→ Your instructions
Retype every entry below without altering anything.

[Stored records]
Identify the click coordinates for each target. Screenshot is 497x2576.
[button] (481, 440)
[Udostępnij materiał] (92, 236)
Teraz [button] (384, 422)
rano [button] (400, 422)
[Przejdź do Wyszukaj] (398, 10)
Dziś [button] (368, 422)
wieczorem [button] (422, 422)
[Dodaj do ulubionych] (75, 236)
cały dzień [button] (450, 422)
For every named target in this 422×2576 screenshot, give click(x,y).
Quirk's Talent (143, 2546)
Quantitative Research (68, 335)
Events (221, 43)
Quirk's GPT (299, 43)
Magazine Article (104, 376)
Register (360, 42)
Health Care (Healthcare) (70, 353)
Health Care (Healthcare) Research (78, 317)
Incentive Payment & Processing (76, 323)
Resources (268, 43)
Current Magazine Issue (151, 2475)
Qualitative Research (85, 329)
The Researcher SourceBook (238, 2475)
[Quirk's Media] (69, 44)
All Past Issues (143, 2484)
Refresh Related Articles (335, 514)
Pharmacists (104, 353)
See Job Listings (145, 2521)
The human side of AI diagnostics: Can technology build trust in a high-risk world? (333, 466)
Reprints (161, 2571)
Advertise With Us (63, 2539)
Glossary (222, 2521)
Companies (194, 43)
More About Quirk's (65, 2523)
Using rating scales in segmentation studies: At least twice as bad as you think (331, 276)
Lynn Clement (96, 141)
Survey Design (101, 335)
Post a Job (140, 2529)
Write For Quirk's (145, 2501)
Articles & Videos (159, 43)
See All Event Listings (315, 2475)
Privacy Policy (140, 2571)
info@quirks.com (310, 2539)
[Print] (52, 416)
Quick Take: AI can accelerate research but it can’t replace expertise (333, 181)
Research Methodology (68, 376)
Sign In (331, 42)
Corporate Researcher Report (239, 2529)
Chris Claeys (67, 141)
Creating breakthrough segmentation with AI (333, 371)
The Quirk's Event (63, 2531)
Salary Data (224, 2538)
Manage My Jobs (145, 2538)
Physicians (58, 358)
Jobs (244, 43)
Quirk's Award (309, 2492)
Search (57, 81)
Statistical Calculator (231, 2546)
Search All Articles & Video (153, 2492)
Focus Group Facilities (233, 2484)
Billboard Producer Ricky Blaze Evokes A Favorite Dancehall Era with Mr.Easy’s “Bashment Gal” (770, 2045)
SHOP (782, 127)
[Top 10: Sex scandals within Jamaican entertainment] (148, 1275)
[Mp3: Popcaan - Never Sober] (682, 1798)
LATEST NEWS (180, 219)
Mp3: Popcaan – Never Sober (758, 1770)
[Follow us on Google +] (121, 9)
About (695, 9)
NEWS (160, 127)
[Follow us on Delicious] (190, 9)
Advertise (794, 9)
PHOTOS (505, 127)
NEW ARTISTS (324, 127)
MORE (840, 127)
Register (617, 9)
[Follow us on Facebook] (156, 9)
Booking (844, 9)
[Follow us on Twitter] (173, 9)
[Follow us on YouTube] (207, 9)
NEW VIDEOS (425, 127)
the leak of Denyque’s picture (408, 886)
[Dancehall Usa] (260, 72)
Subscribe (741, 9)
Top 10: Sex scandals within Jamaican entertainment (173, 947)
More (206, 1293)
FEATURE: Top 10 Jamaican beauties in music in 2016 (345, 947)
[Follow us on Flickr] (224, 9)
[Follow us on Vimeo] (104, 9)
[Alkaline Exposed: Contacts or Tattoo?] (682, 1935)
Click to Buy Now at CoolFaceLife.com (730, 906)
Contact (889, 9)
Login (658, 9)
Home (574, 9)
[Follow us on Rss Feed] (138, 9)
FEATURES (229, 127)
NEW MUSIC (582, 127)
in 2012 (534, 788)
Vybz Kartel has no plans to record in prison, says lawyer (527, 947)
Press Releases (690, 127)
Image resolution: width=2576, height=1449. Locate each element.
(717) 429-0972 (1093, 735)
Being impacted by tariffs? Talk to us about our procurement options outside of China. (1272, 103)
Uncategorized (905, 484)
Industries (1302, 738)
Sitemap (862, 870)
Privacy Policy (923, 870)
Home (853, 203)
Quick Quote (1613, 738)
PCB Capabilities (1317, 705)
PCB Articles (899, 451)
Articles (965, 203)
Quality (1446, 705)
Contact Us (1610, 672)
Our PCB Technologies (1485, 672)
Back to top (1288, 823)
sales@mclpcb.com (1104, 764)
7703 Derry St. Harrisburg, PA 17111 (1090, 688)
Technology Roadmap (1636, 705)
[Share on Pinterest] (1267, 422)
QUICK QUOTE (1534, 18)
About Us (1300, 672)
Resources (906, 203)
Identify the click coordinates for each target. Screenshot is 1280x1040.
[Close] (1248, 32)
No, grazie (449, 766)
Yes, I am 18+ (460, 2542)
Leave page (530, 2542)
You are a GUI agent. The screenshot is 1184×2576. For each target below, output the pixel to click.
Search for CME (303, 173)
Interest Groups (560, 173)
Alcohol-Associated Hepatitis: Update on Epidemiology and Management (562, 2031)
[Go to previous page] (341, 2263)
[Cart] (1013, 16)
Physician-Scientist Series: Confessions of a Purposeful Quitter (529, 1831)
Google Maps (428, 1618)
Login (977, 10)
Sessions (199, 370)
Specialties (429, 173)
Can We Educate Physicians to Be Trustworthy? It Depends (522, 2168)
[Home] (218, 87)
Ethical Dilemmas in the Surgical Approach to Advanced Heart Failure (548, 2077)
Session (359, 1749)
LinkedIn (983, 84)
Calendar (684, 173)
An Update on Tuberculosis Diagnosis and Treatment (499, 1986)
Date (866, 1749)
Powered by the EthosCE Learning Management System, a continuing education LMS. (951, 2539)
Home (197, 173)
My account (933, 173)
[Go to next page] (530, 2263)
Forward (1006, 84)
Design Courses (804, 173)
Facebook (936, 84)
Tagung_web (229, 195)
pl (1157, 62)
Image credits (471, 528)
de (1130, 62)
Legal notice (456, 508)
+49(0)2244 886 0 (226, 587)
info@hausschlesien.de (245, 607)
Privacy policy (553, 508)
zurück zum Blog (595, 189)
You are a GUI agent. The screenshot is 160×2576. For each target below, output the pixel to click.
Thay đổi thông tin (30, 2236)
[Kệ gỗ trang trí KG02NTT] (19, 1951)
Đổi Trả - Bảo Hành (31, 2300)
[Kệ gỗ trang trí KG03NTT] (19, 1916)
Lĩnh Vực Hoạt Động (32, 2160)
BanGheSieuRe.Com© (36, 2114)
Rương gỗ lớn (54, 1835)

→ Response below
Identify the click coordinates for each target. Screenshot is 497x2576.
[button] (481, 440)
[Udostępnij materiał] (92, 236)
Teraz [button] (384, 422)
rano [button] (400, 422)
[Przejdź do Wyszukaj] (398, 10)
Dziś [button] (368, 422)
wieczorem [button] (422, 422)
[Dodaj do ulubionych] (75, 236)
cały dzień [button] (450, 422)
For every named target in this 422×2576 screenshot, give click(x,y).
Quirk's Talent (143, 2546)
Quantitative Research (68, 335)
Events (221, 43)
Quirk's GPT (299, 43)
Magazine Article (104, 376)
Register (360, 42)
Health Care (Healthcare) (70, 353)
Health Care (Healthcare) Research (78, 317)
Incentive Payment & Processing (76, 323)
Resources (268, 43)
Current Magazine Issue (151, 2475)
Qualitative Research (85, 329)
The Researcher SourceBook (238, 2475)
[Quirk's Media] (69, 44)
All Past Issues (143, 2484)
Refresh Related Articles (335, 514)
Pharmacists (104, 353)
See Job Listings (145, 2521)
The human side of AI diagnostics: Can technology build trust in a high-risk world? (333, 466)
Reprints (161, 2571)
Advertise With Us (63, 2539)
Glossary (222, 2521)
Companies (194, 43)
More About Quirk's (65, 2523)
Using rating scales in segmentation studies: At least twice as bad as you think (331, 276)
Lynn Clement (96, 141)
Survey Design (101, 335)
Post a Job (140, 2529)
Write For Quirk's (145, 2501)
Articles & Videos (159, 43)
See All Event Listings (315, 2475)
Privacy Policy (140, 2571)
info@quirks.com (310, 2539)
[Print] (52, 416)
Quick Take: AI can accelerate research but it can’t replace expertise (333, 181)
Research Methodology (68, 376)
Sign In (331, 42)
Corporate Researcher Report (239, 2529)
Chris Claeys (67, 141)
Creating breakthrough segmentation with AI (333, 371)
The Quirk's Event (63, 2531)
Salary Data (224, 2538)
Manage My Jobs (145, 2538)
Physicians (58, 358)
Jobs (244, 43)
Quirk's Award (309, 2492)
Search (57, 81)
Statistical Calculator (231, 2546)
Search All Articles & Video (153, 2492)
Focus Group Facilities (233, 2484)
Billboard Producer Ricky Blaze Evokes A Favorite Dancehall Era with Mr.Easy’s “Bashment Gal” (770, 2045)
SHOP (782, 127)
[Top 10: Sex scandals within Jamaican entertainment] (148, 1275)
[Mp3: Popcaan - Never Sober] (682, 1798)
LATEST NEWS (180, 219)
Mp3: Popcaan – Never Sober (758, 1770)
[Follow us on Google +] (121, 9)
About (695, 9)
NEWS (160, 127)
[Follow us on Delicious] (190, 9)
Advertise (794, 9)
PHOTOS (505, 127)
NEW ARTISTS (324, 127)
MORE (840, 127)
Register (617, 9)
[Follow us on Facebook] (156, 9)
Booking (844, 9)
[Follow us on Twitter] (173, 9)
[Follow us on YouTube] (207, 9)
NEW VIDEOS (425, 127)
the leak of Denyque’s picture (408, 886)
[Dancehall Usa] (260, 72)
Subscribe (741, 9)
Top 10: Sex scandals within Jamaican entertainment (173, 947)
More (206, 1293)
FEATURE: Top 10 Jamaican beauties in music in 2016 (345, 947)
[Follow us on Flickr] (224, 9)
[Follow us on Vimeo] (104, 9)
[Alkaline Exposed: Contacts or Tattoo?] (682, 1935)
Click to Buy Now at CoolFaceLife.com (730, 906)
Contact (889, 9)
Login (658, 9)
Home (574, 9)
[Follow us on Rss Feed] (138, 9)
FEATURES (229, 127)
NEW MUSIC (582, 127)
in 2012 (534, 788)
Vybz Kartel has no plans to record in prison, says lawyer (527, 947)
Press Releases (690, 127)
Image resolution: width=2576, height=1449. Locate each element.
(717) 429-0972 (1093, 735)
Being impacted by tariffs? Talk to us about our procurement options outside of China. (1272, 103)
Uncategorized (905, 484)
Industries (1302, 738)
Sitemap (862, 870)
Privacy Policy (923, 870)
Home (853, 203)
Quick Quote (1613, 738)
PCB Capabilities (1317, 705)
PCB Articles (899, 451)
Articles (965, 203)
Quality (1446, 705)
Contact Us (1610, 672)
Our PCB Technologies (1485, 672)
Back to top (1288, 823)
sales@mclpcb.com (1104, 764)
7703 Derry St. Harrisburg, PA 17111 (1090, 688)
Technology Roadmap (1636, 705)
[Share on Pinterest] (1267, 422)
QUICK QUOTE (1534, 18)
About Us (1300, 672)
Resources (906, 203)
Identify the click coordinates for each target. Screenshot is 1280x1040.
[Close] (1248, 32)
No, grazie (449, 766)
Yes, I am 18+ (460, 2542)
Leave page (530, 2542)
You are a GUI agent. The screenshot is 1184×2576. For each target below, output the pixel to click.
Search for CME (303, 173)
Interest Groups (560, 173)
Alcohol-Associated Hepatitis: Update on Epidemiology and Management (562, 2031)
[Go to previous page] (341, 2263)
[Cart] (1013, 16)
Physician-Scientist Series: Confessions of a Purposeful Quitter (529, 1831)
Google Maps (428, 1618)
Login (977, 10)
Sessions (199, 370)
Specialties (429, 173)
Can We Educate Physicians to Be Trustworthy? It Depends (522, 2168)
[Home] (218, 87)
Ethical Dilemmas in the Surgical Approach to Advanced Heart Failure (548, 2077)
Session (359, 1749)
LinkedIn (983, 84)
Calendar (684, 173)
An Update on Tuberculosis Diagnosis and Treatment (499, 1986)
Date (866, 1749)
Powered by the EthosCE Learning Management System, a continuing education LMS. (951, 2539)
Home (197, 173)
My account (933, 173)
[Go to next page] (530, 2263)
Forward (1006, 84)
Design Courses (804, 173)
Facebook (936, 84)
Tagung_web (229, 195)
pl (1157, 62)
Image credits (471, 528)
de (1130, 62)
Legal notice (456, 508)
+49(0)2244 886 0 (226, 587)
info@hausschlesien.de (245, 607)
Privacy policy (553, 508)
zurück zum Blog (595, 189)
You are a GUI agent. The screenshot is 160×2576. For each target below, output the pixel to click.
Thay đổi thông tin (30, 2236)
[Kệ gỗ trang trí KG02NTT] (19, 1951)
Đổi Trả - Bảo Hành (31, 2300)
[Kệ gỗ trang trí KG03NTT] (19, 1916)
Lĩnh Vực Hoạt Động (32, 2160)
BanGheSieuRe.Com© (36, 2114)
Rương gỗ lớn (54, 1835)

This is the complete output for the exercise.